Lipoxen and Nottingham University's present project is designed to address the systemic toxicity
of anti-hepatitis C drugs, which limits the dose at which they can be administered and thereby
compromises their efficacy, by engineering their selective delivery to the liver using
nanoparticles. By improving delivery of the drug to the affected organ, the project seeks to
greatly improve the efficacy of anti-hepatitis C drugs by allowing them to be given at higher (i.e.
more effective) doses by limiting their systemic toxicity.

The two parties will initially work on developing a new proprietary "super generic" formulation
of ribavirin, the most commonly used antiviral drug to treat viral hepatitis. This commercially
attractive product, which will be based on liposome or nanoparticle delivery, will be able to be
used in combination with PEG-IFN (pegylated - interferon). Ribavirin, in combination with
PEG-IFN, is the most commonly used treatment regime for viral hepatitis globally.

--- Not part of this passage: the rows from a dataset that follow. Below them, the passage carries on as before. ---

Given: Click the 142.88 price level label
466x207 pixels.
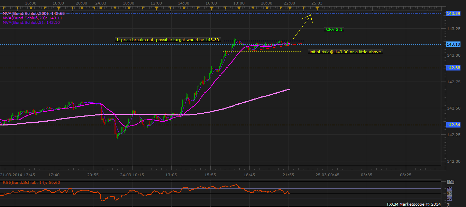Looking at the screenshot, I should [453, 68].
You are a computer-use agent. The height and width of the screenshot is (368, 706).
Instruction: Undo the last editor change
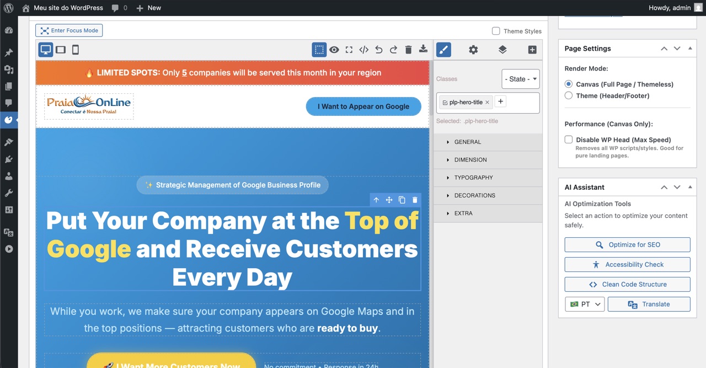coord(379,50)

Once this has been achieved the two parties intend to look at improving the delivery of other
antiviral drugs for the treatment of hepatitis C that have failed to reach the market due to
problems which could potentially be resolved by this novel formulation technology. Failed antihepatitis
C drugs include development candidates from, amongst others, GlaxoSmithKline
Boehringer Ingelheim and Wyeth.

M. Scott Maguire, CEO of Lipoxen, said:
"We are very excited to be working with the University of Nottingham on this project as we
believe that by combining our expertise in liposomal and nanoparticle drug formulation with their
tissue engineering and molecular virology expertise, we can develop a new "direct to liver"
delivery solution to improve the effectiveness of hepatitis C drugs. Our intial target will be to
demonstrate the value of this new delivery approach using ribavirin the most widely used drug
globally to treat viral hepatitis."

"Once we have developed this new formulation we believe we can significantly extend its
commercial potential in the field drug delivery to the liver by taking advantage of the opportunity
to resurrect several 'near-miss' new drug candidates from major pharma companies that were
being developed for the treatment of HCV infection."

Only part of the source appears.